All of a sudden, some delta backups are failing. Seems to be to do with timestamp formats, and the VHD cleaning process, with two of my seven VMs failing to backup to the S3 remote (Backblaze). In the GUI, the errors look like:
Expected values to be strictly equal: + actual - expected + 4294960416 - 4294959235 ^
Clean VM directory, missing or broken alias target, some metadata VHDs are missing
Invalid RFC-7231 date-time value
Here's the error log if it helps: https://gist.github.com/andrewreid/4a8e7ac8da8d7f381884d4732a03d94f
Any ideas what I've done, or what might be happening?
Cheers,
Andrew
-
Hi,
The reflex should be to go on latest commit on
master
and see what's going on from there -
@olivierlambert Ta β you're right, I should have checked that before posting, but the issue persists on
667d0
. Slightly different words but the same smell:https://gist.github.com/andrewreid/cf4f7299b2ae7e52c61e31471675740f
Is this the best spot to discuss this, or is a Github issue the better forum?
-
Let's start to investigate here
Invoking @florent
-
@andrewreid hi andrew, I think it's good to discuss of it here.

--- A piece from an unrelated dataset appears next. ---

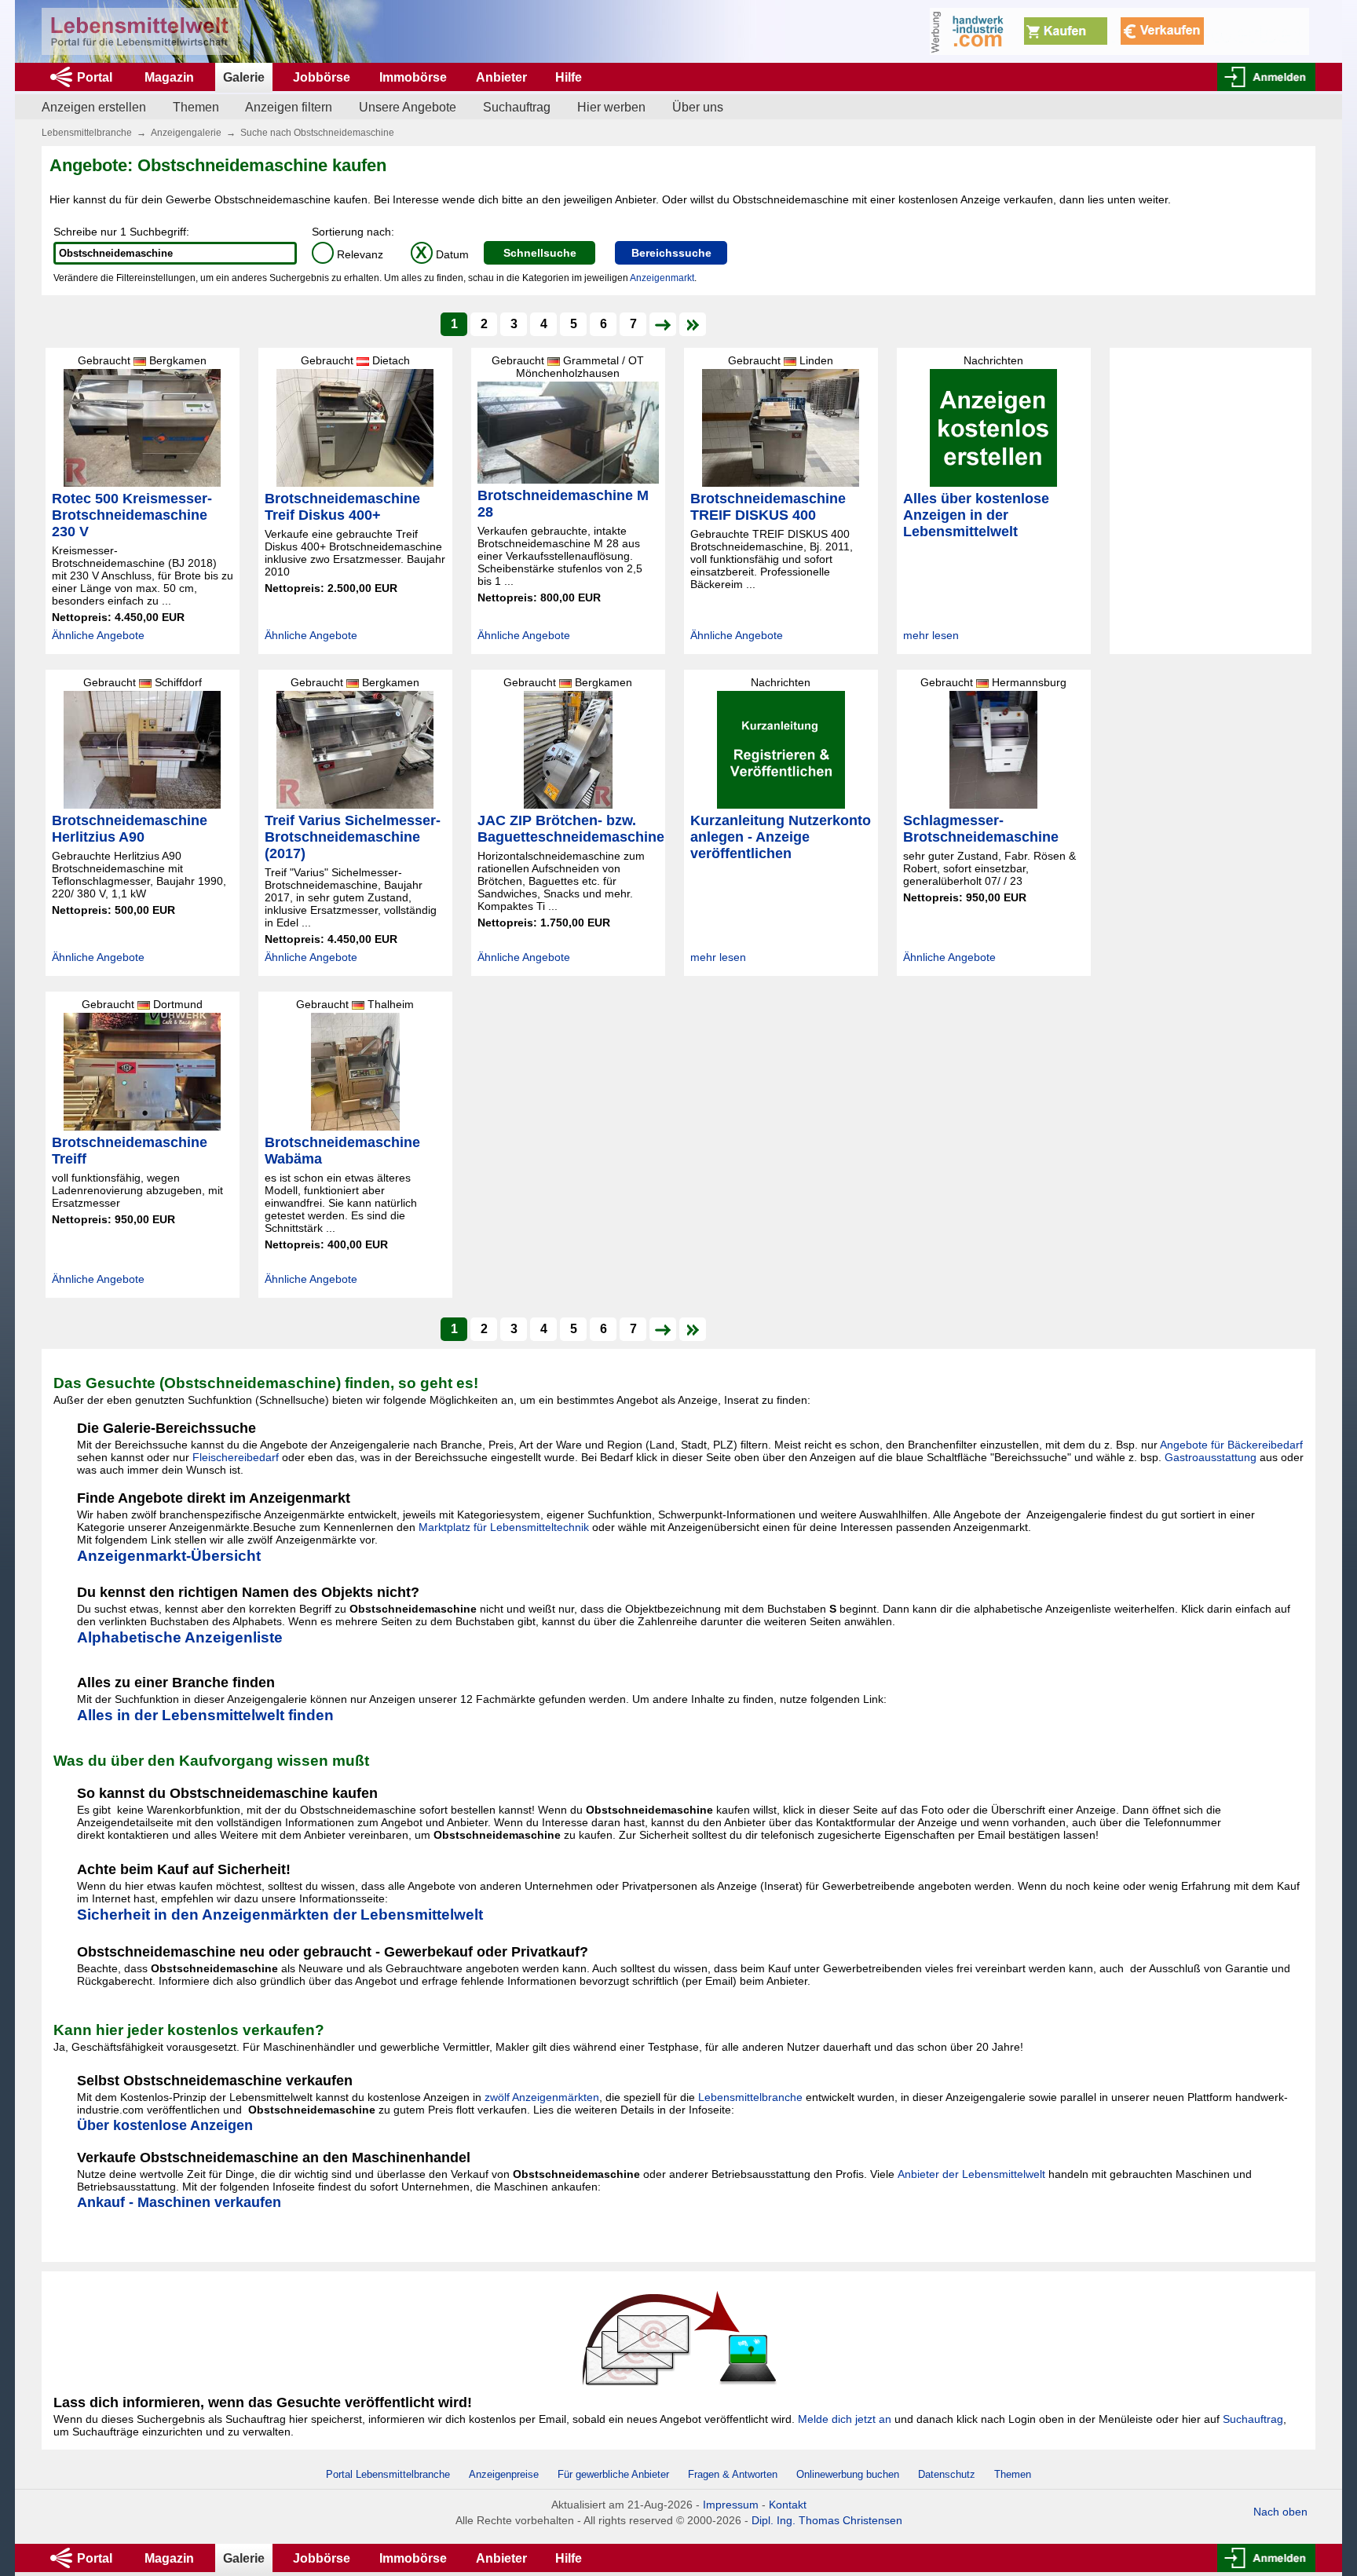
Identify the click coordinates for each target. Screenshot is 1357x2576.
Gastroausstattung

We added a lot of information in the clean phase to ensure we do not miss the information causing full vhd backups when delta may have seem ok
- means a merge have been interrupted and could not be restarted safely
- an alias ( a link ) to a vhd is missing
theses errors points to a ( or some ) interrupted backup and XO detecting it and recover : removing the broken files and probably making full backup after
- is interesting since its' in the aws sdk, I will try to find where does it come from. Also you reproduced it from master. Do you use a specific configuration of your bucket ( like object locking ) ?
-
@florent Thank you for your reply!
No, bog standard configuration with no object locking changes. This bucket has been receiving backups for months without fault, and no configuration has changed.
The other remote is an NFS share and thatβs working perfectly well.
Is your hypothesis that the S3 backup has become corrupt? Thus, would the solution be to simply abandon these backups and create new ones?
β Andrew
-
@andrewreid Not that this helps with your error, but my nightly S3 delta backups to Wasabi have been working just fine. I'm using XO source and keep mostly up to date with master.
S3 and NFS are different backup formats so NFS working does not mean S3 will work.
Sometimes Wasabi causes failures but not recently and not that last more than a few VMs in one night. The next backup run (manual restart or next nightly) seems to work correctly.
I force a full backup every 3 months just to make sure I have a good checkpoint in case undetected corruption creeps into the delta data. Plus I have replication and other backups.
I did have a problem once (not exactly yours) with a VM and just deleted the S3 backup data which forced a full backup again. Sucks because you don't have the weeks of deltas anymore.
Error #3 (date-time) is strange. May be a backblaze issue.
You could create a new S3 remote to backblaze (new bucket or directory) and test one failing VM backup to the new remote and see if it works (and works again for delta). You could set the retention low to test merge too. I have a setup like this with a local MinIO server for S3 testing and local backups.